Hill estimates 80 of the 2,000 precast concrete pieces have already been installed at the stadium site which is now 22 percent complete with 70 percent of structural steel complete as well.
With the outside of the building taking shape to the untrained eye, the inclusion of precast concrete further drives home the point that the future home of the 49ers will be ready for the 2014 season.
"It starts to feel like a stadium now," Hill said.
The building will come to life even more in the coming months according to team President Gideon Yu.
"What the fans will see by the end of the year, probably mid-December, the entire steel frame will be built for the stadium," Yu explained. "It will look like a real stadium at that point."
Besides the steel frame's completion and installation of precast concrete, sports lights are starting to be assembled for one side of the building, opposite of the team's headquarters.
"You'll start to see the lights going in at the very top of the stadium," Hill said. "That'll be exciting. You'll get a sense of scale, how big the stadium really is."
The scale of the project is not lost on Santa Clara Mayor Jamie Matthews.
"This is a real source of pride for the entire City of Santa Clara, for the entire region and it should be for the state of California," said Matthews as he marveled over the remarkable work already done since the stadium's late-April groundbreaking ceremony.
Matthews, in particular, takes extreme pride from seeing the steady incline of on-site construction workers. Hill estimates that 550 workers visit the site daily, an increase from the 440 workers on site each day in October.
Many of the construction workers are from the region and even wear 49ers jerseys on Fridays as a show of support to the future tenants of the new Santa Clara Stadium.
"They're smiling and they're all sporting the colors," Matthews said. "They realize they're working on something historic. This is going to be a building that's iconic to the Silicon Valley and the entire state."

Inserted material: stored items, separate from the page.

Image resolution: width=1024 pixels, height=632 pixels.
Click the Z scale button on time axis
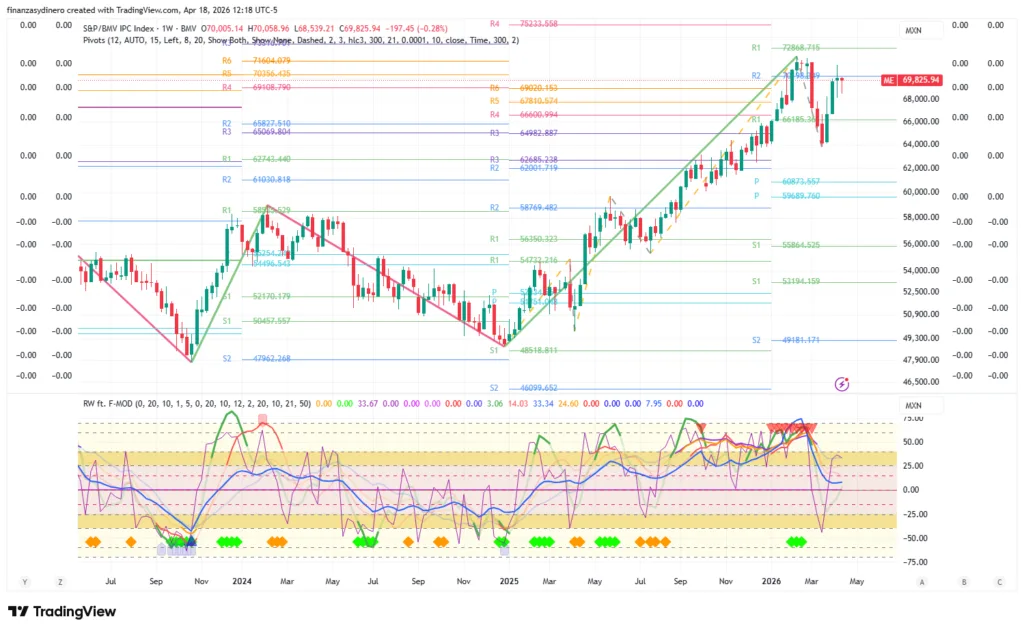pyautogui.click(x=60, y=581)
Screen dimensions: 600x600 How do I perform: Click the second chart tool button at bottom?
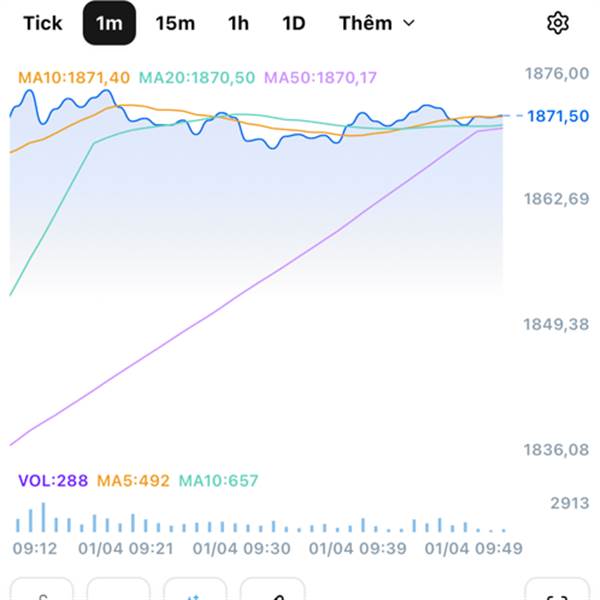click(x=118, y=592)
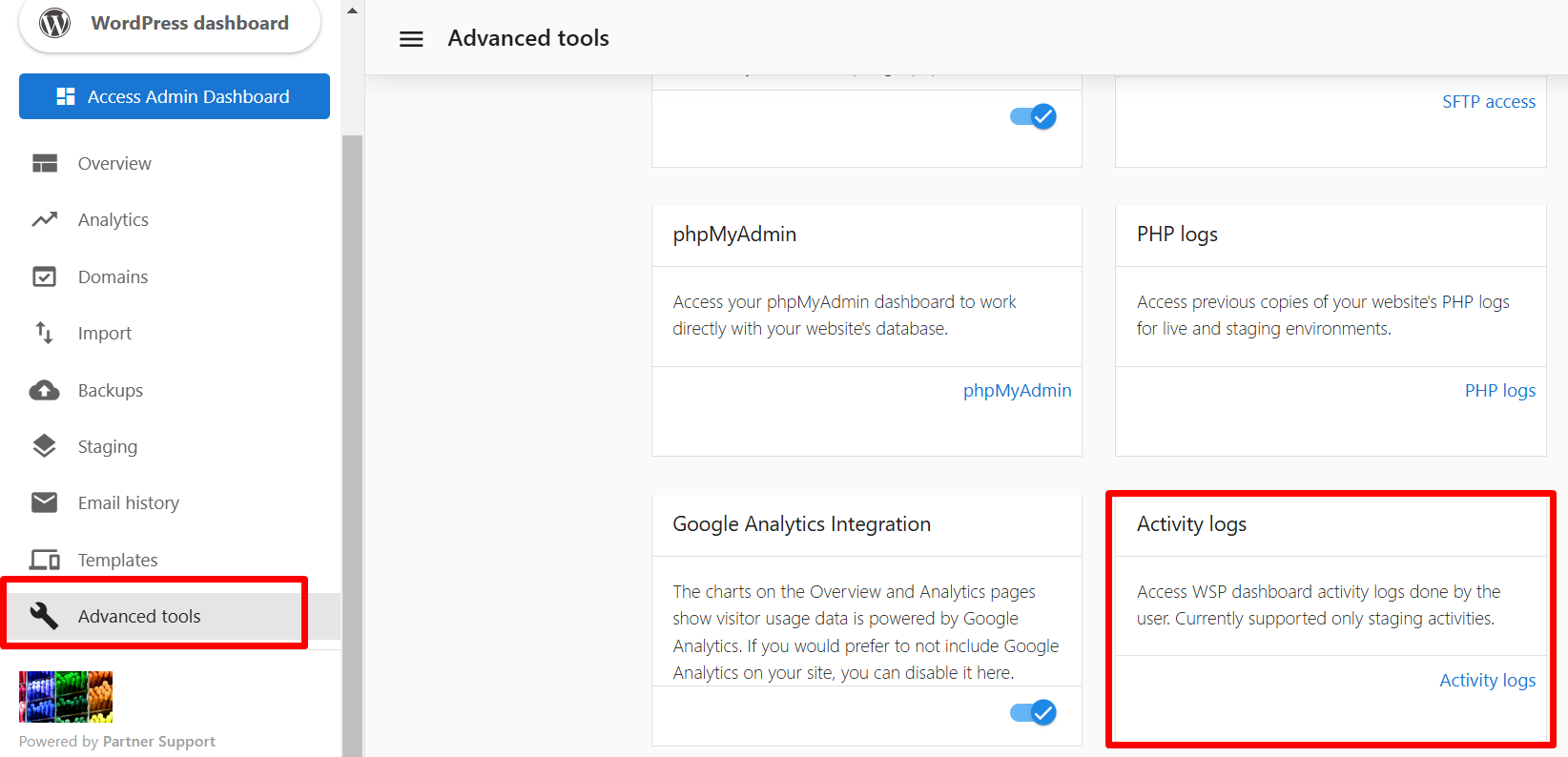
Task: Open SFTP access
Action: pos(1489,101)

Matthews expressed his fondness for the project for not only utilizing local construction workers, but for the economic impact it'll have on the entire region.
"It's a great thing to see the economic impact it's having on families," Matthews pointed out, referring to various companies in the area who've been involved in the project. "This has really been an economic engine, not just for Santa Clara but for the whole valley."
Hill appreciates their efforts as well.
"They're willing, able and excited about working extra hours," said Hill, pointing out the aggressive construction schedule that features workers rotating throughout the night at times.
"It shows in the construction because it's been coming along extremely well."
The project's developments remain constant even with the precast element now being the key component to its growth. The building's concrete slab, however, is more than 50 percent complete with cement already being poured throughout the main concourse.
"It's incredible," Yu remarked. "I've been here now for almost two years, about a year and a half, and it was still then a dream that we'd get this done by '15, not 2014. And so by the time we got the financing done and now we're six months past the actual groundbreaking, it's amazing to see how fast this thing comes up. Think about this – 80 percent done with the steel in sixth months – that breaks all sorts of crazy records set by our (construction) team that's already doing this."
And while the construction workers continue to reach their respective goals for the building, Hill and the other key players in the project can take a brief moment to soak up the latest achievement in the stadium's construction.
No longer just an endless amount of blueprints on Hill's desk, the executive can now truly envision the future home of the 49ers.
"For the last three months you've seen the frame going up, you've seen steel columns and beams go up, but now you're starting to see the fabric of the skin going on," Hill said. "Without too much of an imagination you can see where people will be sitting. You can see it start to fill in a little bit.
"That's what's fun about today, in less than two years, there will be people sitting in those seats."